> _Your goal_
Your answer should hold all lines of the entries that include the word "computer".

(Stored data entries)
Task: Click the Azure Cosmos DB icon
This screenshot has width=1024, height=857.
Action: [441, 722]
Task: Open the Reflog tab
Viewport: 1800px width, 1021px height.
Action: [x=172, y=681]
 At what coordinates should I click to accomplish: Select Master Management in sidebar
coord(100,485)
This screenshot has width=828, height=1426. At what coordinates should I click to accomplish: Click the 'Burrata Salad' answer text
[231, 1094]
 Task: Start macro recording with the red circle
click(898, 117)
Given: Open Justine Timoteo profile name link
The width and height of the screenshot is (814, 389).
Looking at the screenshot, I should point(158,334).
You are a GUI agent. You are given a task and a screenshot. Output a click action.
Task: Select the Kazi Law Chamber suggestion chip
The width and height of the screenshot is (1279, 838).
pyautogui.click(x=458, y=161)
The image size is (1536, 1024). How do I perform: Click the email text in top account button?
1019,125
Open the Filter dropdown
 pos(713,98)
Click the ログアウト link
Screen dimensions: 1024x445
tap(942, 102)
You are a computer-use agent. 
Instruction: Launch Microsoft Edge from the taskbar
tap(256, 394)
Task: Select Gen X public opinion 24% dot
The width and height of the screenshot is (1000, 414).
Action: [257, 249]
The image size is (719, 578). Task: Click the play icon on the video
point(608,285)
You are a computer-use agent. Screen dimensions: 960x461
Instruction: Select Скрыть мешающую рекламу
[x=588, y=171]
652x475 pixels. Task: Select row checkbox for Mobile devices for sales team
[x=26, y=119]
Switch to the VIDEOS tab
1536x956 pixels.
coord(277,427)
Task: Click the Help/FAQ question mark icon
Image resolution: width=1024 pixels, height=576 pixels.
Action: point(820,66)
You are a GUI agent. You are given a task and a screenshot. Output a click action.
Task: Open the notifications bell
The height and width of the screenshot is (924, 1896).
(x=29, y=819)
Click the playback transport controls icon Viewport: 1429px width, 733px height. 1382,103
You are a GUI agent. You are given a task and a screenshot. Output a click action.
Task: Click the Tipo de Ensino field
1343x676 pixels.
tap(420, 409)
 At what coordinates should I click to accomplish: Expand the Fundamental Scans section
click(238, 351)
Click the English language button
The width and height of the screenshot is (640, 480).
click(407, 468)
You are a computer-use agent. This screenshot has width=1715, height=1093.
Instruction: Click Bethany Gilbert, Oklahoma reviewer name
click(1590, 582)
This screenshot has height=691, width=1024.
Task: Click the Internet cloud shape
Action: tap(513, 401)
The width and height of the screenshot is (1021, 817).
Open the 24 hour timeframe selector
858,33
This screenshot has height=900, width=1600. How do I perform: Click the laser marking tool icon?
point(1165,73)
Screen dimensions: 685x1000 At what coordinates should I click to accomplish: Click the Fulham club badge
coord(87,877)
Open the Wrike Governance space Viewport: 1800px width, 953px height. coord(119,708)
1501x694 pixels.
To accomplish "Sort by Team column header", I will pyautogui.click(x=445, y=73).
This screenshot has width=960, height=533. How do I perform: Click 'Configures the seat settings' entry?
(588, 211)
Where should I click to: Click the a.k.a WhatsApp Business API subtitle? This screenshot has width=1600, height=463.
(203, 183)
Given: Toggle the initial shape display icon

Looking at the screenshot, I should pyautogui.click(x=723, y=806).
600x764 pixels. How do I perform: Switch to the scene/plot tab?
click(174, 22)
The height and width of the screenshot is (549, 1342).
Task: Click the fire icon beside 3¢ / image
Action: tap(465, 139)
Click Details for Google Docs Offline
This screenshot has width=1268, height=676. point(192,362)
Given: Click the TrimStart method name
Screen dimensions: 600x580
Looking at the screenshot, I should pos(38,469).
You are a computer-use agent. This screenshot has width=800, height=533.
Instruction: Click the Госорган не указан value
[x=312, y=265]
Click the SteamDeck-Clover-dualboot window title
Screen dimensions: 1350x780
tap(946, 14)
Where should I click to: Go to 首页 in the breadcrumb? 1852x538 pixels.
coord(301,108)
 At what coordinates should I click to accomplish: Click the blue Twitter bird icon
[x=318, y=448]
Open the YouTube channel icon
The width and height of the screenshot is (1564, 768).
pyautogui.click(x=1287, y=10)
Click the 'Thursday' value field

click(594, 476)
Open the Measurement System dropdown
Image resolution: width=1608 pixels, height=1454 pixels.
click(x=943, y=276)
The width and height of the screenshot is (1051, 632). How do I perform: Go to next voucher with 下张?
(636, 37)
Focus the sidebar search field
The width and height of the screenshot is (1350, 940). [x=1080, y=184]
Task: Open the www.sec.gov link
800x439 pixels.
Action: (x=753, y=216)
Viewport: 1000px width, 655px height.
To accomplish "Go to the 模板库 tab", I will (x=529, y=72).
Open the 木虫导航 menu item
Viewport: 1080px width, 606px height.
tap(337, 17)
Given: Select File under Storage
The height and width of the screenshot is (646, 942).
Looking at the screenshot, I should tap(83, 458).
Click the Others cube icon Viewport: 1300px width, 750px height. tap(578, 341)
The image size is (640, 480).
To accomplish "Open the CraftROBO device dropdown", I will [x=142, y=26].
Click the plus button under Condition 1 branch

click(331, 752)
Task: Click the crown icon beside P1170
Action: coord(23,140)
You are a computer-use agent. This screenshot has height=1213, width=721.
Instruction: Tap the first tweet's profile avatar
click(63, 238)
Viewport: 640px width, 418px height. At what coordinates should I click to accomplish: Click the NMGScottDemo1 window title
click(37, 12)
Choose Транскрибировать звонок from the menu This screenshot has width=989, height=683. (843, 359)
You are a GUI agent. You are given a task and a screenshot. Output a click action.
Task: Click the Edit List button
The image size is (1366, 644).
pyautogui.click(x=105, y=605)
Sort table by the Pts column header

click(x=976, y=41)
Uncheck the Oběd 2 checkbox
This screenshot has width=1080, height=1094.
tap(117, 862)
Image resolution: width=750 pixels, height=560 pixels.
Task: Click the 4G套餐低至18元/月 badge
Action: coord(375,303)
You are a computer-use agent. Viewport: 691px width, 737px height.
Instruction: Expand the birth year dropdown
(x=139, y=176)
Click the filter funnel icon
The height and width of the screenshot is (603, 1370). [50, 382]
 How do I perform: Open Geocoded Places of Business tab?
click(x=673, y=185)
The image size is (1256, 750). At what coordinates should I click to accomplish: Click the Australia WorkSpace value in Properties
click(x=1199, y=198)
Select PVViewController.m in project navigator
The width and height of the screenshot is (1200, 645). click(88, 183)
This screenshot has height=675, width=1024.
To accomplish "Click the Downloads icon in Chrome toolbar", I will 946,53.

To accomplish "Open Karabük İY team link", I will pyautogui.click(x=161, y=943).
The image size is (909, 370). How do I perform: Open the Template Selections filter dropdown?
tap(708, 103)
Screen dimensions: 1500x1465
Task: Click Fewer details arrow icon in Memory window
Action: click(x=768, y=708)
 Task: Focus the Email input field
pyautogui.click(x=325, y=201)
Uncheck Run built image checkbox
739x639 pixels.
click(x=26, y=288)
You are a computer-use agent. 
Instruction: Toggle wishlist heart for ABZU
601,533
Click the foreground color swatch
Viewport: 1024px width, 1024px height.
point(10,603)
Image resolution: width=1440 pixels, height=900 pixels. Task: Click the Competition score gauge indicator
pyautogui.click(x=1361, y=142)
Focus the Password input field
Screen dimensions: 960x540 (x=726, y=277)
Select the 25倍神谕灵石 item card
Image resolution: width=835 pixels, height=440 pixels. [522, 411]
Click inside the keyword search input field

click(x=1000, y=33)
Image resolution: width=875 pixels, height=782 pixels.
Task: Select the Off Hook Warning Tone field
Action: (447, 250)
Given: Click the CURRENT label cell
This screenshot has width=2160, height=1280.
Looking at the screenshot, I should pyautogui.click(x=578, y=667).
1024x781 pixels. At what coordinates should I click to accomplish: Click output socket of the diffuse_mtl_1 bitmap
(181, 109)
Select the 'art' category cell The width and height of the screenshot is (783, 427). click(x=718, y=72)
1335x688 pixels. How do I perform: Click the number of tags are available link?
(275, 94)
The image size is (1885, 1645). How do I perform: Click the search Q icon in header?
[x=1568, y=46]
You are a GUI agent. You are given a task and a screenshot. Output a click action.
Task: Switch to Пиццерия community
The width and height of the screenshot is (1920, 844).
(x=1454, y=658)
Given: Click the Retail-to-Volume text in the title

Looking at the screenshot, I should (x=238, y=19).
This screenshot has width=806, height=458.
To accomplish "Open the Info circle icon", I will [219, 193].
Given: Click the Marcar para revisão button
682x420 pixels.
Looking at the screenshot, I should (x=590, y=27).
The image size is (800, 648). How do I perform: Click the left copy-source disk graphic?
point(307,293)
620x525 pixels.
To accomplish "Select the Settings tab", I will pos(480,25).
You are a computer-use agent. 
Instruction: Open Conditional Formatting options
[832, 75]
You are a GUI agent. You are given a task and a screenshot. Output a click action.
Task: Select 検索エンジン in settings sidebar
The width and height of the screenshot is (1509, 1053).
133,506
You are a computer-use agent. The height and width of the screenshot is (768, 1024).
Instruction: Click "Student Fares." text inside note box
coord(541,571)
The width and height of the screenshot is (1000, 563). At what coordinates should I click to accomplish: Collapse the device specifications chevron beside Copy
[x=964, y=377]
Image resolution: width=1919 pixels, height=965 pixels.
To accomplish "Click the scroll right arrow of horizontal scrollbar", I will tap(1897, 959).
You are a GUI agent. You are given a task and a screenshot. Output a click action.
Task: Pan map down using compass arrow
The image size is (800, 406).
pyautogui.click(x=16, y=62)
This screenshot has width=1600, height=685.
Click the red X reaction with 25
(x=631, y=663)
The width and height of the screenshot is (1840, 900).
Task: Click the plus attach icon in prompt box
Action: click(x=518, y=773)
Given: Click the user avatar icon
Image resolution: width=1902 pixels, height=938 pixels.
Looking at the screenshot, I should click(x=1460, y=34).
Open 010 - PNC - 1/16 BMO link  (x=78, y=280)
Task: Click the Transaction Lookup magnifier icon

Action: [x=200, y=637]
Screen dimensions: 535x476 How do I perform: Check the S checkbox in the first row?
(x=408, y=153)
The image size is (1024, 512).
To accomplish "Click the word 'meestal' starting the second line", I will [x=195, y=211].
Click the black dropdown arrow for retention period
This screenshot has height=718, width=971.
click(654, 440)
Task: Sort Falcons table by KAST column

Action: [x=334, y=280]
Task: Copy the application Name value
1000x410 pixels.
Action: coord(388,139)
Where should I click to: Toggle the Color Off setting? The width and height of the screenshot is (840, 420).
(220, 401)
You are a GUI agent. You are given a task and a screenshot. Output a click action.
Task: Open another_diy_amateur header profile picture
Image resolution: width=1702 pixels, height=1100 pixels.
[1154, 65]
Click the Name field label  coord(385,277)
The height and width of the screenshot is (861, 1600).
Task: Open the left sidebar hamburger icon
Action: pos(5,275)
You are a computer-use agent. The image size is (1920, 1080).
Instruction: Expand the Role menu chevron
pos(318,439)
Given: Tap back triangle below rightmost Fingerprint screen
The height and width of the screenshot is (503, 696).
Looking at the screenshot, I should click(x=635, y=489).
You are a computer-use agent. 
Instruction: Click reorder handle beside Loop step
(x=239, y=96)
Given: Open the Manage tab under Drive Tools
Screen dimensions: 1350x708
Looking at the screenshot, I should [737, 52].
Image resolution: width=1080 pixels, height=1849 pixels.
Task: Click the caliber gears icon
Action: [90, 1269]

> _Answer to the problem_
You are a computer-use agent. 
You are a computer-use agent. Screen dimensions: 960x461
You are a computer-use agent. This screenshot has width=1715, height=1093.
You are a computer-use agent. This screenshot has width=800, height=533.
You are a computer-use agent. This screenshot has height=1213, width=721.
You are a computer-use agent. Viewport: 691px width, 737px height.
You are a computer-use agent. 
You are a computer-use agent. 
You are a computer-use agent. The height and width of the screenshot is (768, 1024).
You are a computer-use agent. The image size is (1920, 1080).
You are a computer-use agent. 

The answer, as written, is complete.